___ Dataset records ___

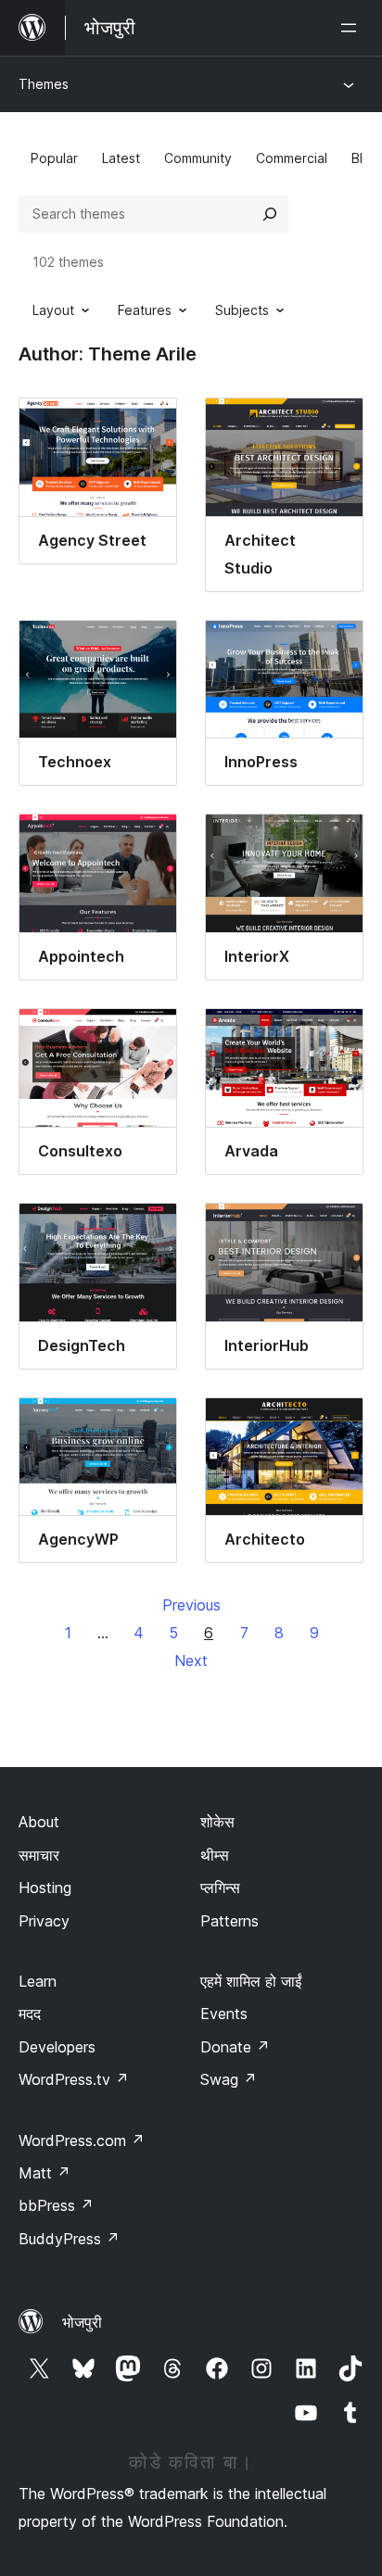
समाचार (39, 1855)
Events (224, 2013)
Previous (191, 1605)
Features (145, 310)
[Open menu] (352, 28)
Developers (57, 2047)
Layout (53, 310)
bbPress (56, 2205)
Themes (44, 84)
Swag (228, 2079)
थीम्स (214, 1855)
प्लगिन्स (220, 1887)
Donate (235, 2047)
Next (191, 1660)
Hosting (45, 1887)
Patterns (229, 1921)
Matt (44, 2173)
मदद (30, 2013)
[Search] (269, 214)
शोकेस (217, 1821)
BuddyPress (69, 2238)
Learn (38, 1981)
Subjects (242, 310)
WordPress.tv (74, 2079)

___

From the line holding "Layout (53, 310)" to the last line of the records, quote each line exactly and add nothing.

Reply
Layout (53, 310)
bbPress (56, 2205)
Themes (44, 84)
Swag (228, 2079)
थीम्स (214, 1855)
प्लगिन्स (220, 1887)
Donate (235, 2047)
Next (191, 1660)
Hosting (45, 1887)
Patterns (229, 1921)
Matt (44, 2173)
मदद (30, 2013)
[Search] (269, 214)
शोकेस (217, 1821)
BuddyPress (69, 2238)
Learn (38, 1981)
Subjects (242, 310)
WordPress.tv (74, 2079)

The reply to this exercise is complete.